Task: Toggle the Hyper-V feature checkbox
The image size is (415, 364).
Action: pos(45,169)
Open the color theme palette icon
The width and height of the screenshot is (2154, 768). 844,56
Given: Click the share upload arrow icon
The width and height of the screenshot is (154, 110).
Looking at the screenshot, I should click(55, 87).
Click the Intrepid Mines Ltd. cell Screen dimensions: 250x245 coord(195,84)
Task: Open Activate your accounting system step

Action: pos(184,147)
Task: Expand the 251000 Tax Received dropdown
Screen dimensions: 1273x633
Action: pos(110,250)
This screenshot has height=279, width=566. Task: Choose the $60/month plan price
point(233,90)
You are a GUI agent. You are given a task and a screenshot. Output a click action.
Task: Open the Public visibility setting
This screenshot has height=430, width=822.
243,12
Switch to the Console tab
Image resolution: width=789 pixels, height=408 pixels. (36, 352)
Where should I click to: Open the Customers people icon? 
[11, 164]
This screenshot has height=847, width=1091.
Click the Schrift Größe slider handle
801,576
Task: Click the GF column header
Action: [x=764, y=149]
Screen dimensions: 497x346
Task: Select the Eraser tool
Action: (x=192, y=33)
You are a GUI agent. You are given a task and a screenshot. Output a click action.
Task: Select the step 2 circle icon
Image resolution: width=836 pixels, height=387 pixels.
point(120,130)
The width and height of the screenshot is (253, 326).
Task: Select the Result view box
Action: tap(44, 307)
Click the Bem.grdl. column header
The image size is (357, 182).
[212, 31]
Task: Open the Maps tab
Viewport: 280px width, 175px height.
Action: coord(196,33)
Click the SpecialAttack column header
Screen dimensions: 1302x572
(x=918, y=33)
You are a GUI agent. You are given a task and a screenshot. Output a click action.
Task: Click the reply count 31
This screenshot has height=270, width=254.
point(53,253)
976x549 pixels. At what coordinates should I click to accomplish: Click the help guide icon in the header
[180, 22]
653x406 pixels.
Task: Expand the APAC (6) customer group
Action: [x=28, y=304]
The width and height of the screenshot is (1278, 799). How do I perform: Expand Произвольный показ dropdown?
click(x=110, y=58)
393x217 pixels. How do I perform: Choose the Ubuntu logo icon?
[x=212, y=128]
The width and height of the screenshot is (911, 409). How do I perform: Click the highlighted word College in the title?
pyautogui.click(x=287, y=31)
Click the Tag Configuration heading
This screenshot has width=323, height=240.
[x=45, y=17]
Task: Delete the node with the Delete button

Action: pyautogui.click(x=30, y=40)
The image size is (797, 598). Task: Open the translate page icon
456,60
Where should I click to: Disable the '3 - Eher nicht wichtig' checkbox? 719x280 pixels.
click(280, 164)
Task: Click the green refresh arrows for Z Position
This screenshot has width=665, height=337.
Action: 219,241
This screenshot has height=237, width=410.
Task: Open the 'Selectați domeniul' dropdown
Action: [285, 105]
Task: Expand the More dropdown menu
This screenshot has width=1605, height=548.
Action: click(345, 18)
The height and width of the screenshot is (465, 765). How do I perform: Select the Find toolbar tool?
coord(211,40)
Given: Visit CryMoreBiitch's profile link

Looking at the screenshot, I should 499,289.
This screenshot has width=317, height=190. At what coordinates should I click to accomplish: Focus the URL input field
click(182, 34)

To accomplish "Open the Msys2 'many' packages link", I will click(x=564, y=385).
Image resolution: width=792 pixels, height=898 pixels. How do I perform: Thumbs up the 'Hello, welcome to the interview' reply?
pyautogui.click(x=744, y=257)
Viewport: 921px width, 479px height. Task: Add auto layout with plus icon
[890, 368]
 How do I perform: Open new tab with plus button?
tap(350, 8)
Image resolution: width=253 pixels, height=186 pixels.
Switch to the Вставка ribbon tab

--

# Description of the task
Could you transcribe the whole listing above without any edits?

# Task response
Task: Toggle the Hyper-V feature checkbox
The image size is (415, 364).
Action: pos(45,169)
Open the color theme palette icon
The width and height of the screenshot is (2154, 768). 844,56
Given: Click the share upload arrow icon
The width and height of the screenshot is (154, 110).
Looking at the screenshot, I should click(55, 87).
Click the Intrepid Mines Ltd. cell Screen dimensions: 250x245 coord(195,84)
Task: Open Activate your accounting system step

Action: pos(184,147)
Task: Expand the 251000 Tax Received dropdown
Screen dimensions: 1273x633
Action: pos(110,250)
This screenshot has height=279, width=566. Task: Choose the $60/month plan price
point(233,90)
You are a GUI agent. You are given a task and a screenshot. Output a click action.
Task: Open the Public visibility setting
This screenshot has height=430, width=822.
243,12
Switch to the Console tab
Image resolution: width=789 pixels, height=408 pixels. (36, 352)
Where should I click to: Open the Customers people icon? 
[11, 164]
This screenshot has height=847, width=1091.
Click the Schrift Größe slider handle
801,576
Task: Click the GF column header
Action: [x=764, y=149]
Screen dimensions: 497x346
Task: Select the Eraser tool
Action: (x=192, y=33)
You are a GUI agent. You are given a task and a screenshot. Output a click action.
Task: Select the step 2 circle icon
Image resolution: width=836 pixels, height=387 pixels.
point(120,130)
The width and height of the screenshot is (253, 326).
Task: Select the Result view box
Action: tap(44, 307)
Click the Bem.grdl. column header
The image size is (357, 182).
[212, 31]
Task: Open the Maps tab
Viewport: 280px width, 175px height.
Action: coord(196,33)
Click the SpecialAttack column header
Screen dimensions: 1302x572
(x=918, y=33)
You are a GUI agent. You are given a task and a screenshot. Output a click action.
Task: Click the reply count 31
This screenshot has height=270, width=254.
point(53,253)
976x549 pixels. At what coordinates should I click to accomplish: Click the help guide icon in the header
[180, 22]
653x406 pixels.
Task: Expand the APAC (6) customer group
Action: [x=28, y=304]
The width and height of the screenshot is (1278, 799). How do I perform: Expand Произвольный показ dropdown?
click(x=110, y=58)
393x217 pixels. How do I perform: Choose the Ubuntu logo icon?
[x=212, y=128]
The width and height of the screenshot is (911, 409). How do I perform: Click the highlighted word College in the title?
pyautogui.click(x=287, y=31)
Click the Tag Configuration heading
This screenshot has width=323, height=240.
[x=45, y=17]
Task: Delete the node with the Delete button

Action: pyautogui.click(x=30, y=40)
The image size is (797, 598). Task: Open the translate page icon
456,60
Where should I click to: Disable the '3 - Eher nicht wichtig' checkbox? 719x280 pixels.
click(280, 164)
Task: Click the green refresh arrows for Z Position
This screenshot has width=665, height=337.
Action: 219,241
This screenshot has height=237, width=410.
Task: Open the 'Selectați domeniul' dropdown
Action: [285, 105]
Task: Expand the More dropdown menu
This screenshot has width=1605, height=548.
Action: click(345, 18)
The height and width of the screenshot is (465, 765). How do I perform: Select the Find toolbar tool?
coord(211,40)
Given: Visit CryMoreBiitch's profile link

Looking at the screenshot, I should 499,289.
This screenshot has width=317, height=190. At what coordinates should I click to accomplish: Focus the URL input field
click(182, 34)

To accomplish "Open the Msys2 'many' packages link", I will click(x=564, y=385).
Image resolution: width=792 pixels, height=898 pixels. How do I perform: Thumbs up the 'Hello, welcome to the interview' reply?
pyautogui.click(x=744, y=257)
Viewport: 921px width, 479px height. Task: Add auto layout with plus icon
[890, 368]
 How do I perform: Open new tab with plus button?
tap(350, 8)
Image resolution: width=253 pixels, height=186 pixels.
Switch to the Вставка ribbon tab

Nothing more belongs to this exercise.